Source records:
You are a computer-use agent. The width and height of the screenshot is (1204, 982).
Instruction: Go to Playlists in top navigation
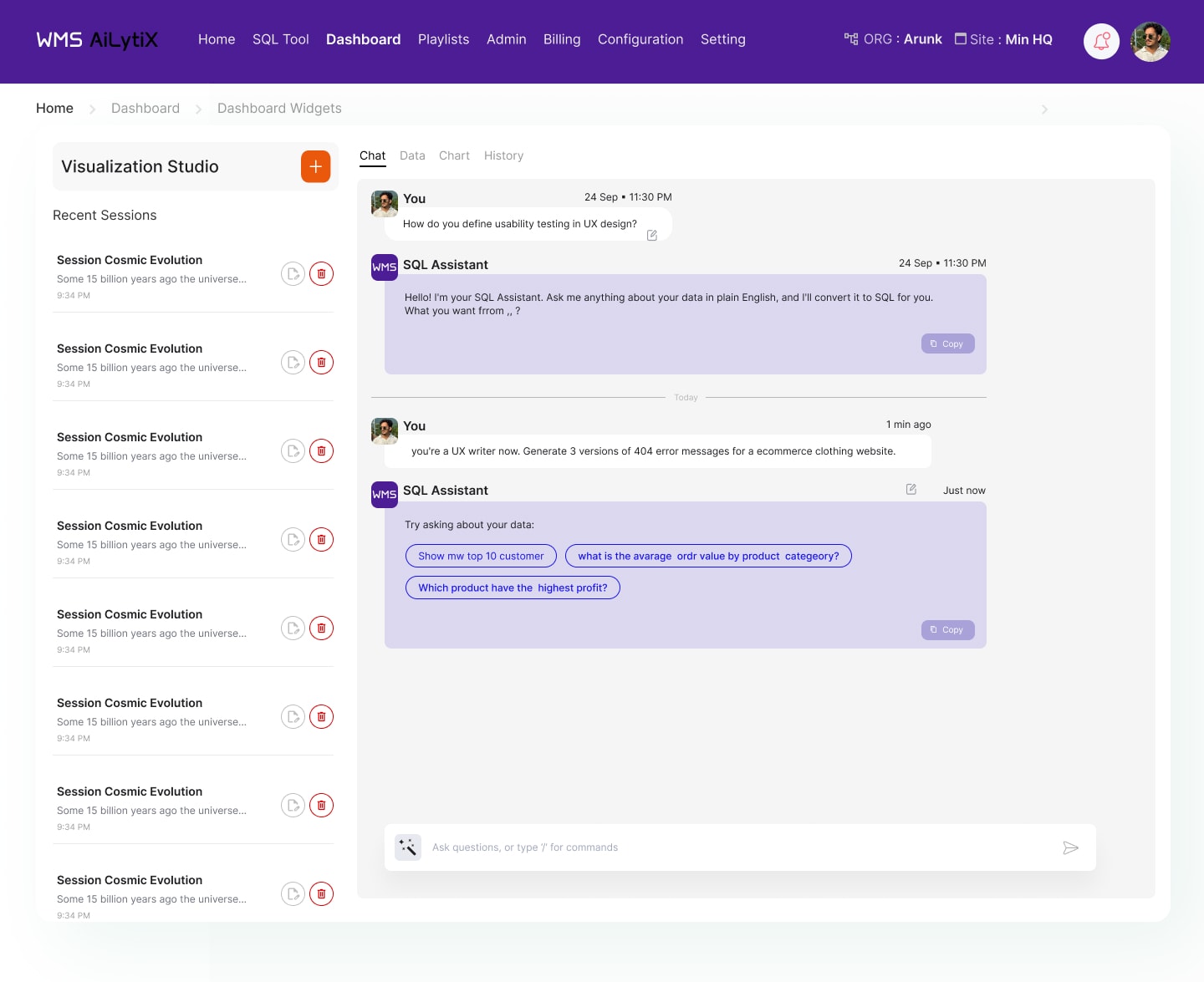tap(443, 39)
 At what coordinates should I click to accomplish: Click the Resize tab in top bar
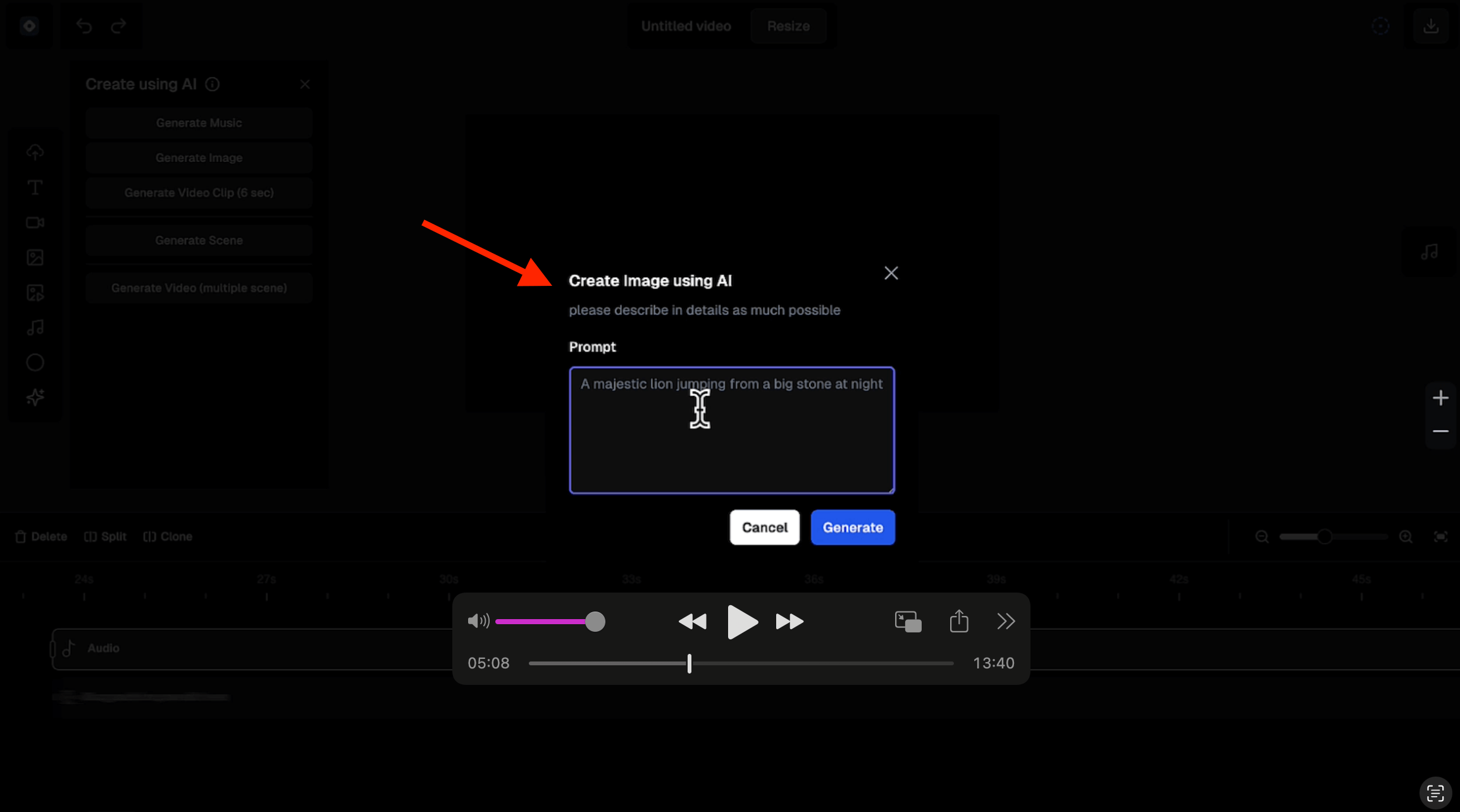click(x=788, y=26)
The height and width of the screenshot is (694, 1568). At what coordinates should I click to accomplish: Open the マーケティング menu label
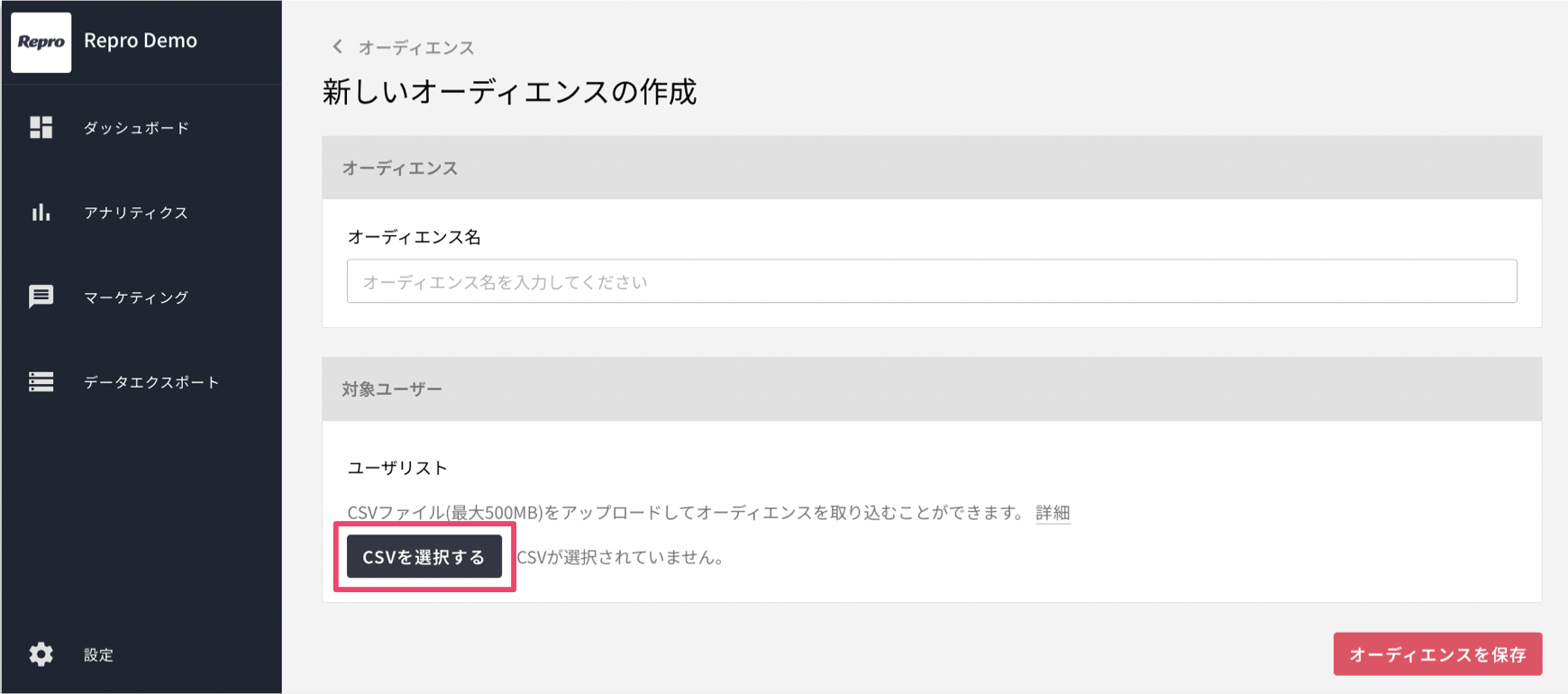136,297
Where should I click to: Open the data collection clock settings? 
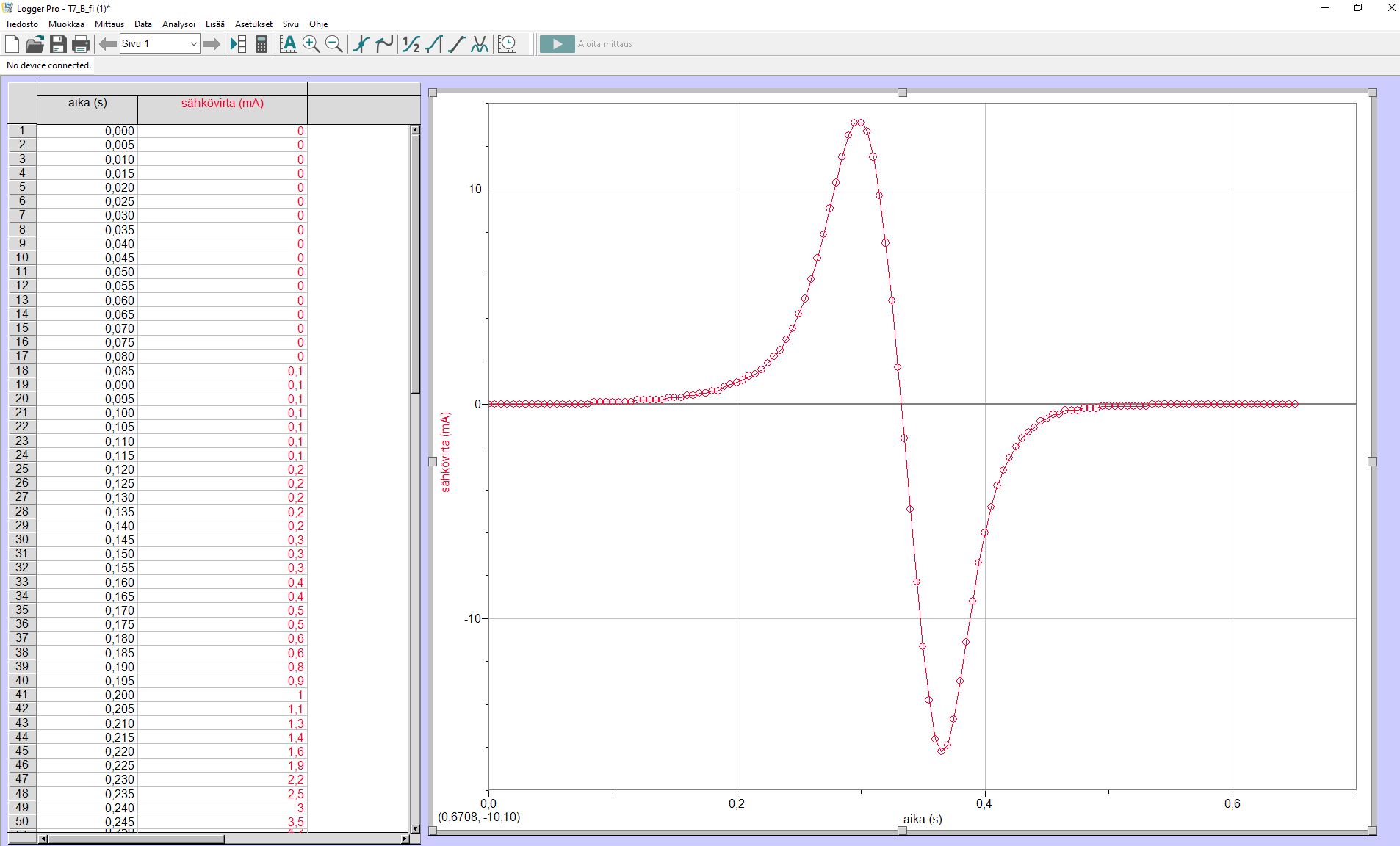[x=507, y=44]
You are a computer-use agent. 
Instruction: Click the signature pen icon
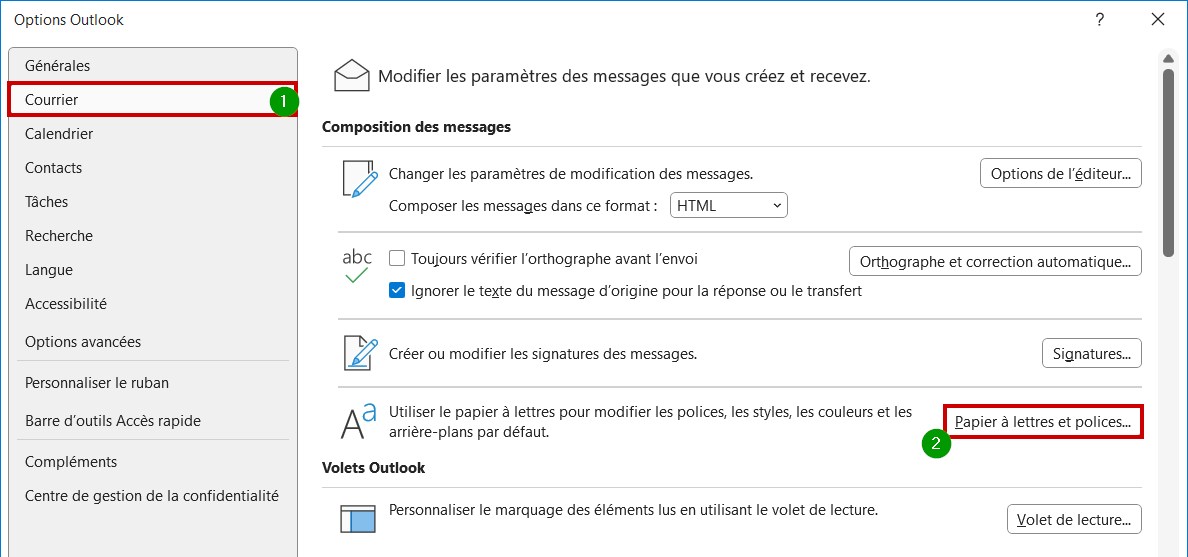coord(360,353)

§ The problem:
Rescale everything from the start of the source records down through the row containing "click(x=788, y=26)". Repeat the requests unchanged, multiply every coordinate in the answers by 1.8, round to whole numbers with halves going up, and leave the pictures out of your answer.

§ Worked answer:
You are a computer-use agent. The width and height of the screenshot is (1204, 982).
Instruction: Go to Playlists in top navigation
tap(797, 70)
 At what coordinates should I click to accomplish: Click the Resize tab in top bar
click(x=1418, y=47)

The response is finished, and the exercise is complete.